# Provided passage
....

This explanation though is of course preposterous: Co has zero political stature as he only represents the tiny, region-based Ako Bicol Party-list. He became chairman of the House appropriations committee only because Romualdez put him there, as his factotum. His job involved the tedious work of determining what projects should be inserted in the budget, especially those for infrastructure which their accomplice-contractors had identified they would undertake, and committed to give the kickbacks to Marcos, Romualdez and Co. The other part of the job was to identify the projects that had been included by the Budget department in the National Expenditure Program — or the NEP, the budget proposal that the president submits to Congress — but did not involve any promised kickbacks.

I hadn’t even heard of Co before the flood control scam started to come out. He could have inserted the over 800 new appropriations only if he had told the bicameral committee, as well as its smaller committee, that these were Marcos’ insertions, “utos ng hari,” as Romualdez put it in jest. And of course, Romualdez was there to confirm the list was approved and even drawn up by Marcos.

Why would a hundred contractors remit the kickbacks to Escudero, whom everyone knows was Senate president on shifting sands, and wasn’t close at all to Marcos to be trusted by him?

However, in this nation of little minds easily swayed by biased media narratives, the tack of making Co the sole fall guy is gaining traction. I was stunned when a pillar of the Yellow, Marcos-haters gang, Aquino III’s Budget secretary Florencio Abad in a television interview blamed, aside from Co, the just-fired Budget secretary Amenah Pagdanganan. “The president is busy running the government; he can’t go over the GAA line by line. It is his budget secretary who should have done that.”

Abad

Marcos himself belies Abad’s claim. In the Presidential News Agency’s Jan. 30, 2025 report, he said: “Just last month, I had to read 4,057 pages of the GAA for 2025 because I reviewed it, analyzed it, and yes, in parts, vetoed it.”

This bolsters my explanation on what this “insertions” thing is all about, which I will explain in detail on Wednesday: “Rather than hundreds of contractors stealing taxpayers’ money through government projects — a phenomenon which has been going on since the post-war era — Marcos and his gang have introduced an evil innovation: they would monopolize such theft, just as his dictator father did.

Even if a case were filed against Romualdez involving the anomalies in the Oriental Mindoro project, he would most certainly be acquitted. Even Co himself.

What evidence could the Ombudsman present to claim that Co inserted this project in the GAA so his company, Sunwest, could generate illegal profits by not finishing the project as stipulated? Nothing. Co has long ago distanced himself from the firm, even if he owns it.

....

# Supplied material
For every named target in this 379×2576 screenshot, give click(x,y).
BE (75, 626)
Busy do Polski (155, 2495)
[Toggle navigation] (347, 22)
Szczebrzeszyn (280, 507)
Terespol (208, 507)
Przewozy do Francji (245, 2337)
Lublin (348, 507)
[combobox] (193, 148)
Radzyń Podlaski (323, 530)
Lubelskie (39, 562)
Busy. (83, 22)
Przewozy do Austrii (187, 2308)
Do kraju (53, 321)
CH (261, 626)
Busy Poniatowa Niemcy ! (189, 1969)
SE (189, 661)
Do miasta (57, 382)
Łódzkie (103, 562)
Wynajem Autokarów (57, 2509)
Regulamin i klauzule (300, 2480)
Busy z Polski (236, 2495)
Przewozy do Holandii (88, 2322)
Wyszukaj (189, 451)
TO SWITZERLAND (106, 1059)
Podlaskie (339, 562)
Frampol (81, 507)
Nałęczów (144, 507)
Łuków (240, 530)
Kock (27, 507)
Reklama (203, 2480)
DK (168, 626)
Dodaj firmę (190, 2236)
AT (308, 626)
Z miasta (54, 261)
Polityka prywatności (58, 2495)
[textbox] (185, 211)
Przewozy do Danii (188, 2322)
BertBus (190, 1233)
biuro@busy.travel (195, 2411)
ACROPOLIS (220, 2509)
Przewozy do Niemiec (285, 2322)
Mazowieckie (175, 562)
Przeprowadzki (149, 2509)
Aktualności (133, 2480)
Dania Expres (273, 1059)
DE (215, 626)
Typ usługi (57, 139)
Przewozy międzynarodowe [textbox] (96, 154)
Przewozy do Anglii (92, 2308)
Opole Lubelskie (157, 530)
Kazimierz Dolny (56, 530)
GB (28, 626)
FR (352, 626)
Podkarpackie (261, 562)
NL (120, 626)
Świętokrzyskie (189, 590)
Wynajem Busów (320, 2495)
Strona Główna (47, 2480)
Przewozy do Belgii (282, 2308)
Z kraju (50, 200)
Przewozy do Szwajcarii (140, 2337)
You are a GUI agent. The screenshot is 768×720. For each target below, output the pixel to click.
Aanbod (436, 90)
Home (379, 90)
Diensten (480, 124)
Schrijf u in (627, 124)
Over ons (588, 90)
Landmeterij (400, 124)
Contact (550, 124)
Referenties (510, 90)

....

# What to do
**a.** Why, according to the flood control column, do Marcos's own words contradict Abad's claim about who should have checked the GAA? Answer in one to three sentences.
**b.** Transcribe the flood control column from the words "This explanation though" through the words "any promised kickbacks.".
**c.** Pick up the flood control column after its last sentence and keep writing it.

# Expected outputs
**a.** Abad said the president is too busy to go over the GAA line by line and that his budget secretary should have done it. But in the Presidential News Agency's Jan. 30, 2025 report, Marcos said he had read 4,057 pages of the 2025 GAA because he reviewed it, analyzed it, and vetoed parts of it.

**b.**
This explanation though is of course preposterous: Co has zero political stature as he only represents the tiny, region-based Ako Bicol Party-list. He became chairman of the House appropriations committee only because Romualdez put him there, as his factotum. His job involved the tedious work of determining what projects should be inserted in the budget, especially those for infrastructure which their accomplice-contractors had identified they would undertake, and committed to give the kickbacks to Marcos, Romualdez and Co. The other part of the job was to identify the projects that had been included by the Budget department in the National Expenditure Program — or the NEP, the budget proposal that the president submits to Congress — but did not involve any promised kickbacks.

**c.**
Much more distant from the firing line would be Romualdez, who will demand that Co present evidence that he had ordered the Mindoro project to be included in the insertions. It’s a classic he-said-he-said situation, and Romualdez would ask the public who to believe — him or a fugitive?

DPWH

Almost certain to be convicted though are the Department of Public Works and Highways (DPWH) regional director and 12 others down to the quality assurance and hydrology division chief, as well five of the Sunwest officers and board members who were involved in undertaking the actual crime. How on Earth can the Ombudsman get the Sunwest people to squeal that it had given Co this much in kickbacks to be given to Romualdez and Marcos?

Co would claim that these were delivered or given to them, among the P10 billion or so in suitcases an ex-Marine sergeant and several others delivered to Co and Romualdez. Really? Which suitcase, the black or the pink one?

Sorry folks, but such is the rule of law (and court rules of evidence).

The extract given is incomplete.